BEGIN Reading passage
Confirmed number of COVID-19 cases and mortality worldwide. Data as of April 29, 2020

In Japan, the first confirmed case of SARS-CoV-2 infection was recorded on January 16, 2020, when a Chinese national who had visited Wuhan tested positive [40]. On February 3, 2020, many of the 3711 passengers and crew members of a cruise liner named “Diamond Princess” were found to be infected when the ship docked in the Port of Yokohama. Subsequently, the number of infected individuals amounted to 712 (19.2%), 13 of whom died. The basic reproduction number (R0) of the virus among the passengers of the Diamond Princess was initially estimated to be 14.8, indicating a highly contagious environment. If no quarantine had been enforced, it is predicted that 79% (2920 people) would have become infected. However, on account of the timely disembarking and quarantine measures, the R0 decreased to 1.78. Compared with a situation where there was no intervention, these efforts were estimated to have prevented more than 2000 additional infections [41]. As of March 2, 2020, the number of domestic infections was 239 and the death toll was 6, excluding those detected aboard the Diamond Princess. The number of cases started growing rapidly, mainly in urban areas. At the time of writing, the number of domestic infections and the death toll had reached 13,852 and 389, respectively, showing exponential increases (Fig. 2). However, the mortality rate has remained relatively low at 2.8% [42]. By age group, those aged 80 or older have the highest mortality rate of 12.3% (155/1263 infections); significantly higher than that of those in their 70 s (5.8%; 77/1327 infections; Fig. 3).

Fig. 2
figure 2

Confirmed number of COVID-19 cases in Japan (January 16, 2020 - April 29, 2020)
END Reading passage
BEGIN Provided information
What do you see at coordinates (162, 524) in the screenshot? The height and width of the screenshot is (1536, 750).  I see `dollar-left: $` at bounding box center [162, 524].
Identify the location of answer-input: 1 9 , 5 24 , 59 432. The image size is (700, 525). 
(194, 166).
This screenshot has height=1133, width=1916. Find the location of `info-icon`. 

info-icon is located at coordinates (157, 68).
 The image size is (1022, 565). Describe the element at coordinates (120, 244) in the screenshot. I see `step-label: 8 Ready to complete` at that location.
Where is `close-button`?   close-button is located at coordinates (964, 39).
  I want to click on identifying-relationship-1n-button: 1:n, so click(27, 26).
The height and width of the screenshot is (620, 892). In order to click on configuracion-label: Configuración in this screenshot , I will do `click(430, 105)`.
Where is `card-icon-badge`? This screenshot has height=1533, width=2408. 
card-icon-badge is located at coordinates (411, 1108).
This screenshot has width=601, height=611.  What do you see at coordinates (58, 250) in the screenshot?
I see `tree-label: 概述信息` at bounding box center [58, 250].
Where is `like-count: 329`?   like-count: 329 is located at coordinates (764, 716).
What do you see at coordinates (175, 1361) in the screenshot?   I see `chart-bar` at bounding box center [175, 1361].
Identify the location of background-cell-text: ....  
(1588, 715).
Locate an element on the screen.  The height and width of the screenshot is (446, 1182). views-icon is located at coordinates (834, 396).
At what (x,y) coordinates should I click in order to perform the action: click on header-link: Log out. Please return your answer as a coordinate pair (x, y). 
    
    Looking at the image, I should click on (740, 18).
END Provided information
* **Exercise goal**
In the passage on COVID-19 in Japan, what was the mortality rate for people aged 80 or older? None of the entries are needed here.

* **Exercise response**
12.3% (155 of 1263 infections)